Among players drafted in the first three rounds, a few names jump out: Kamari Lassiter, Cooper Kupp, Allen Robinson, and Calais Campbell all tested meaningfully better in the 3-cone than their 40 profile would suggest. The framing that helps most is not who is fastest? — it is who has the strangest split between long speed and short-area agility?

#PlayerYearPosDraft40 z3-cone zGap
1Kamari Lassiter2024CB2.42, HOU1.51-1.87-3.38
2Paul Dawson2015ILB3.99, CIN1.19-1.86-3.06
3Jairus Byrd2009CB2.42, BUF1.83-1.21-3.04
4Cooper Kupp2017WR3.69, LAR0.86-2.18-3.04
5Allen Robinson2014WR2.61, JAX0.67-2.14-2.81
6Stanley Jean-Baptiste2014CB2.58, NOR1.08-1.52-2.60
7Reggie Smith2008CB3.75, SF1.08-1.47-2.55
8Jamon Brown2015OT3.72, STL1.10-1.42-2.52
9Calais Campbell2008DE2.50, ARI1.79-0.55-2.34
10John Hughes2012DT3.87, CLE1.13-1.17-2.30

Gap = 3-cone z − 40 z. More negative means a much better 3-cone than the 40 profile implies.

Body-size context

The data shows the expected body-size relationship.
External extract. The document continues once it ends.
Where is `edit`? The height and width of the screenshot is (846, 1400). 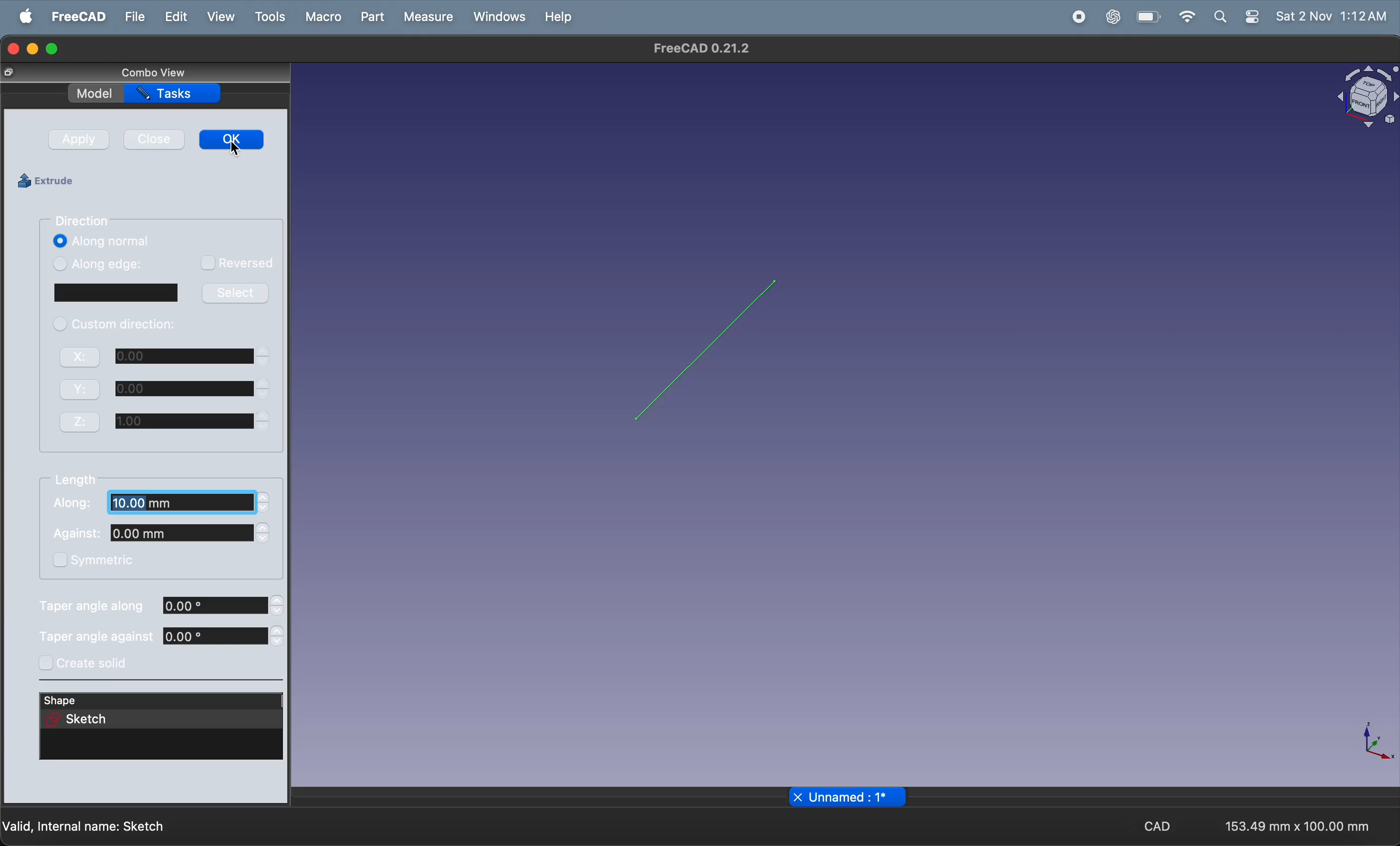 edit is located at coordinates (177, 17).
Holding listed position fixed, each additional 10 pounds is associated with about +0.028 s in the 40-yard dash and about +0.034 s in the 3-cone. In plain English: heavier players tend to be slower, even after comparing players within the same listed position.

Methodology

Combine data was pulled from the expanded year tables at NFL Combine Results for every year from 2006 through 2025. Draft metadata came from the nflverse draft_picks.csv release. The combined dataset is saved as nfl_combine_draft_2006_2025.csv and loaded into a local SQLite database for lightweight SQL exploration.

Player names are normalized for joining by lowercasing, removing accents and punctuation, and dropping suffixes such as Jr., Sr., II, III, IV, and V. Draft matching is then performed within the same combine year. The current join is deliberately conservative — exact draft year plus normalized name — which avoids over-matching but leaves some likely true matches for a later fuzzy-review pass.
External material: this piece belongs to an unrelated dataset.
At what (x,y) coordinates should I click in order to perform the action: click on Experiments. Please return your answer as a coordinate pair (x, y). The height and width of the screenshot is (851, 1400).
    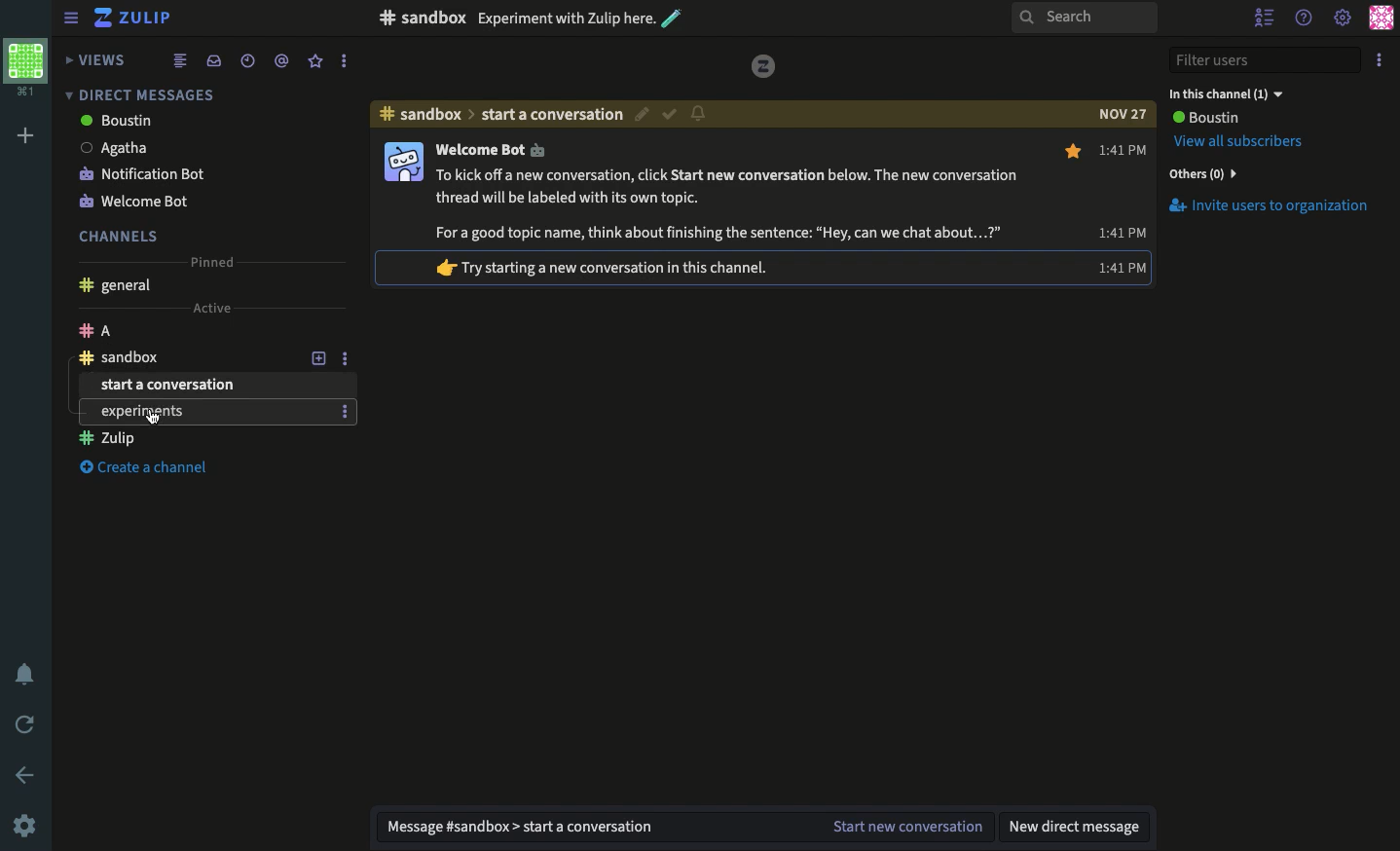
    Looking at the image, I should click on (201, 439).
For the chart, raw drill times are converted to z-scores within listed position and restricted to positions with at least 20 observations in both drills. The final plot uses 3,760 player-combine rows.

Caveats

This is a descriptive combine analysis, not a career-performance model. It should not imply that a better-than-expected 3-cone causes NFL success. It only identifies players whose short-area testing profile diverged from their straight-line testing profile.

The 3-cone is also much less complete than the 40-yard dash in some years. The final plot uses all rows with both drills after requiring sufficient position-level sample size, but year-to-year coverage varies. Source italic flags remain visible in the project and can be used for sensitivity checks.

What's next

The Combine Splits series.

  1. Add fuzzy draft matching for unmatched drafted players and known name variants.
  2. Add player outcomes — approximate value, snap counts, second contract, games started.
  3. Re-run the diagonal-gap analysis by position family, not just listed position.
  4. Add a sensitivity version that excludes italicized source values where enough data exists.
  5. Extend the series: 40 vs. shuttle, weight-adjusted speed, and position-specific outlier boards.